__Exercise directions__. The expected output is each line below containing "agent", copied in full.

Collected data
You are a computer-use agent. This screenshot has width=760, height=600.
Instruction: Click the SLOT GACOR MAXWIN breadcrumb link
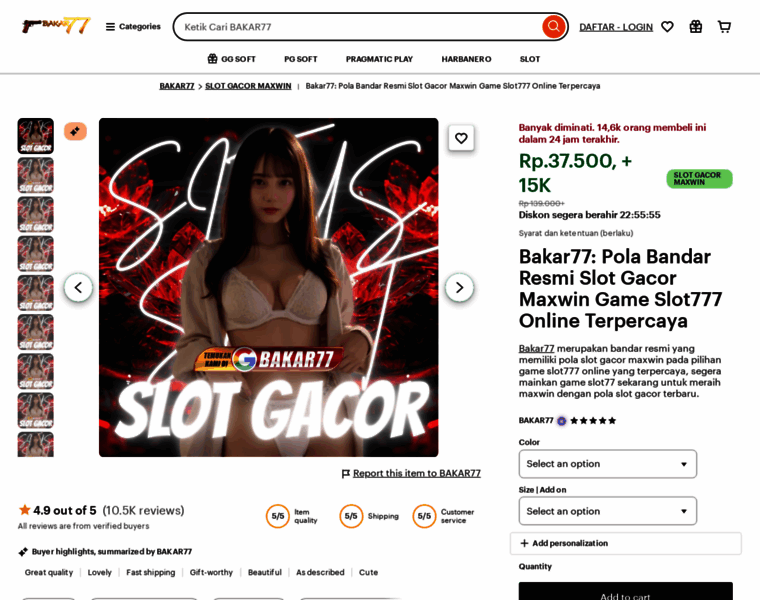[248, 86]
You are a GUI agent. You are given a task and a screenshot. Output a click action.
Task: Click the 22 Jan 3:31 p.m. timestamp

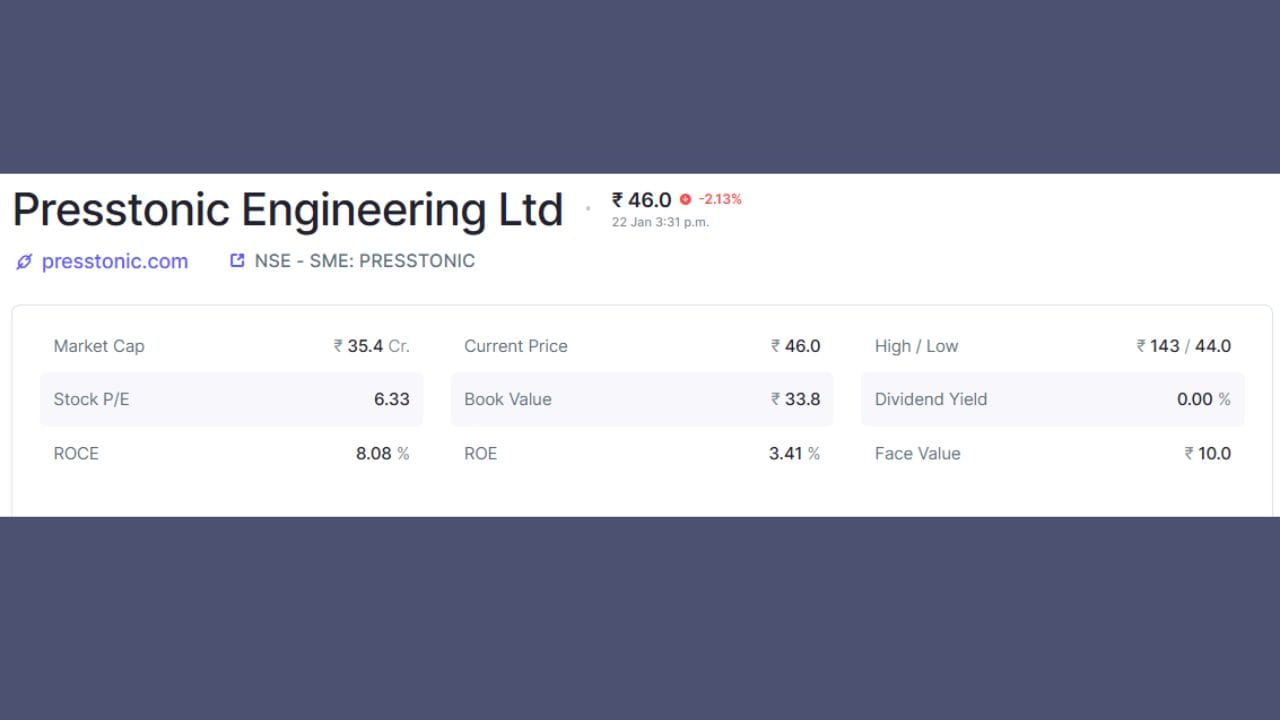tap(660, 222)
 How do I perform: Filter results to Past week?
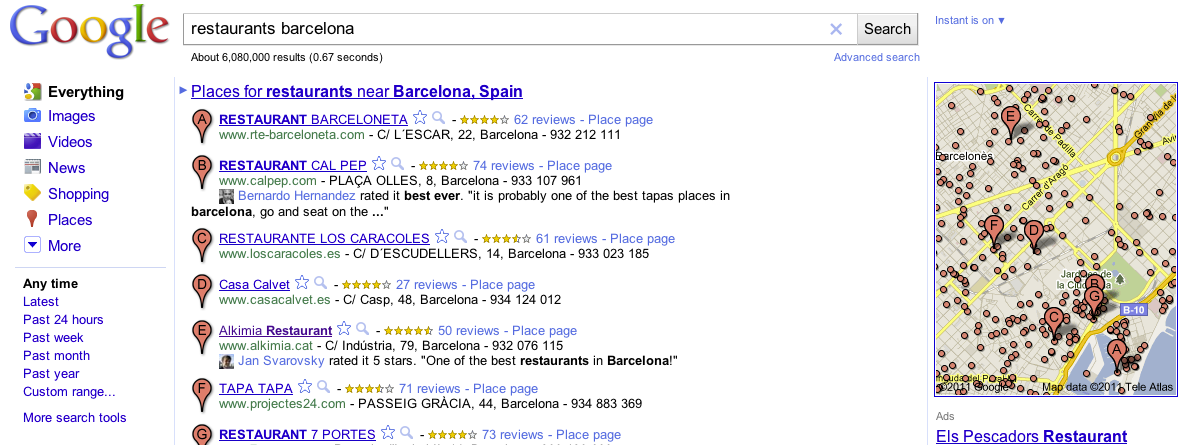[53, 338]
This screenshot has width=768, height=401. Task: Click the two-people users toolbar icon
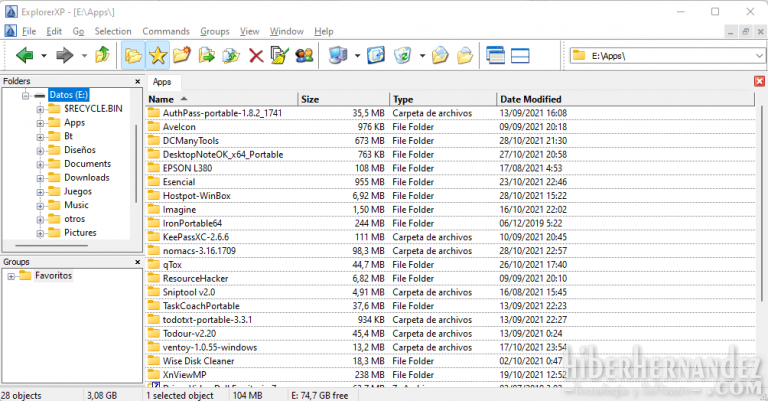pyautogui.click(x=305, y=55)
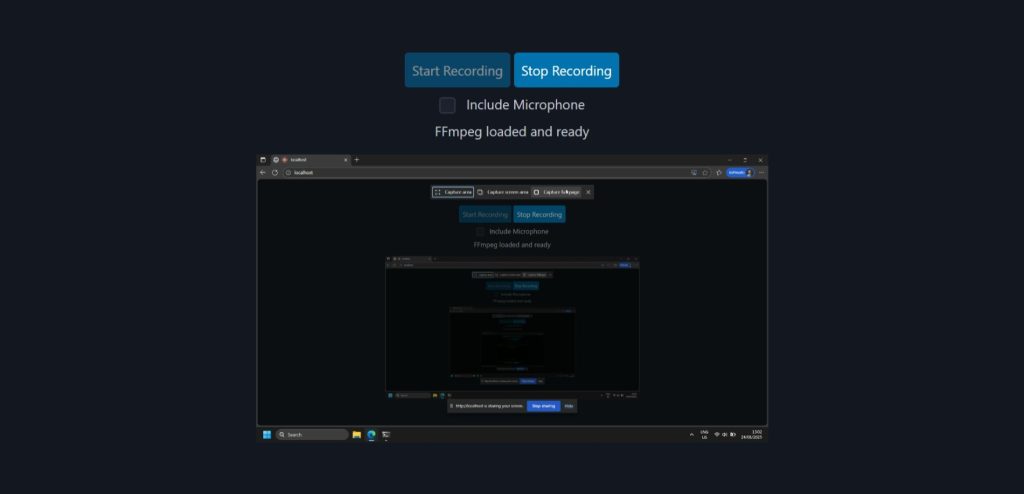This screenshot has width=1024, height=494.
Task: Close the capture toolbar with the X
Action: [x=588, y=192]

---

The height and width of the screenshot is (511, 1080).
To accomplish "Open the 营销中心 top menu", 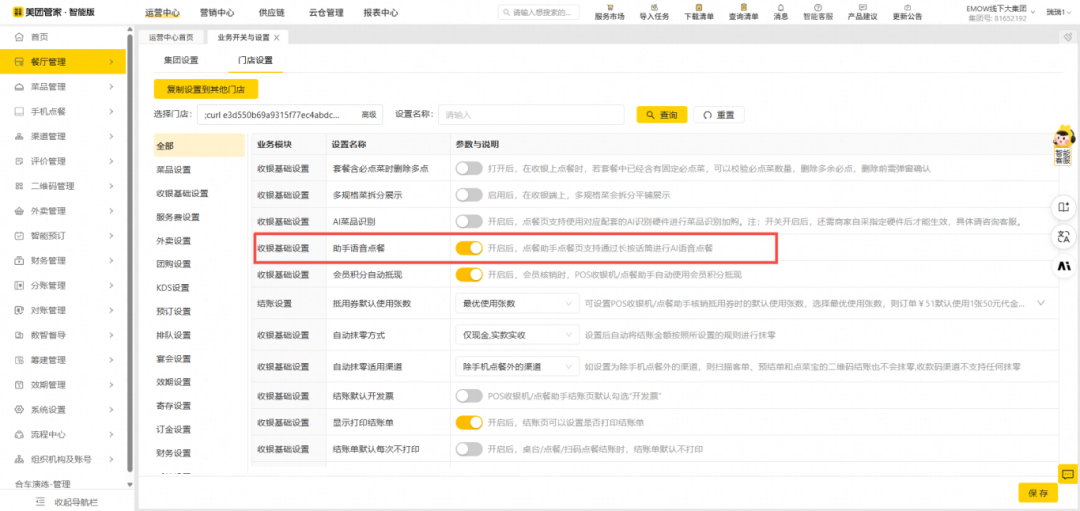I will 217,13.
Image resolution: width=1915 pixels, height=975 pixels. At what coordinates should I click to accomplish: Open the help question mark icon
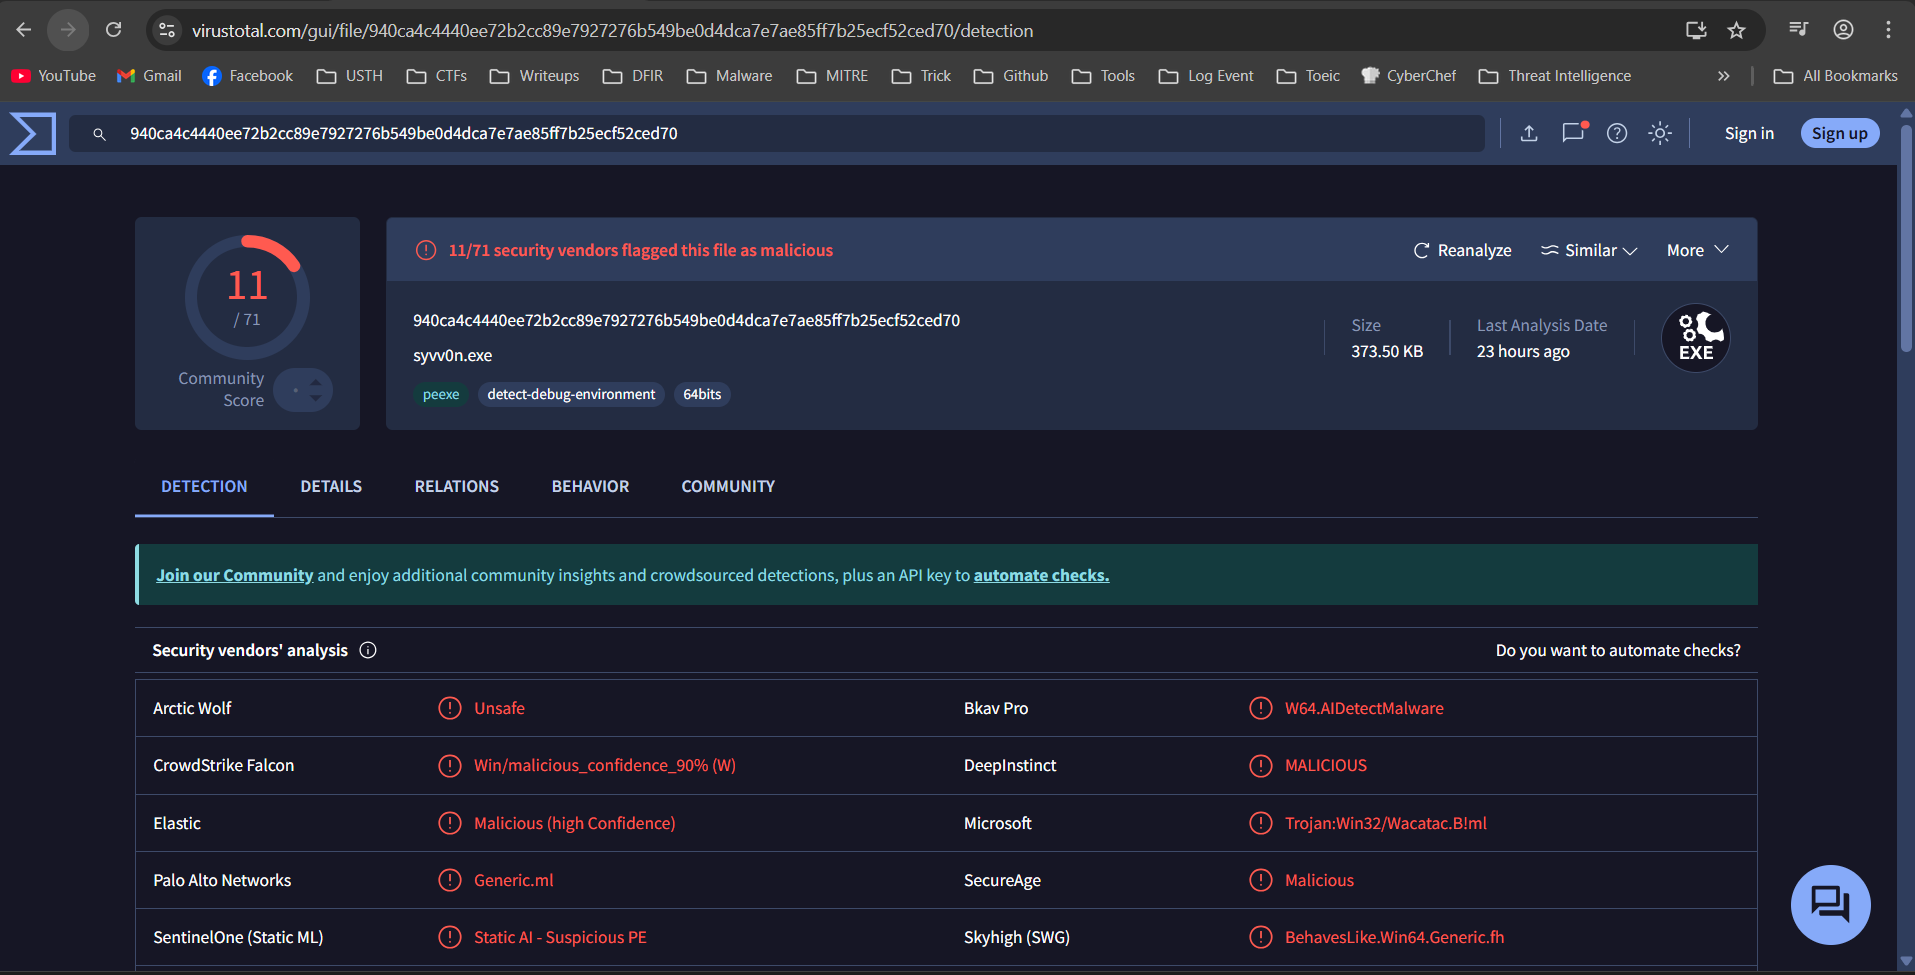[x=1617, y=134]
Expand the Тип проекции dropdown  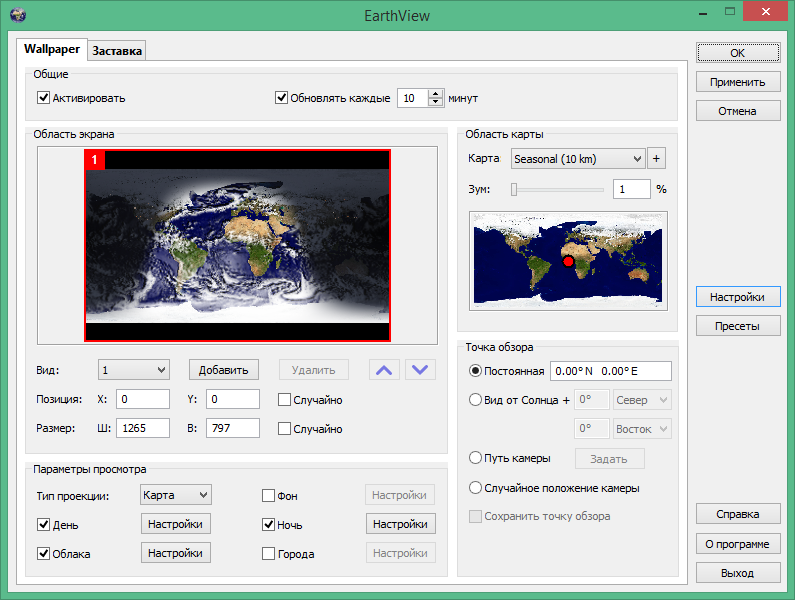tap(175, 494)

__Written answer__.
You are a computer-use agent. This screenshot has width=760, height=600.
You are a GUI agent. You are given a task and a screenshot. Output a click action.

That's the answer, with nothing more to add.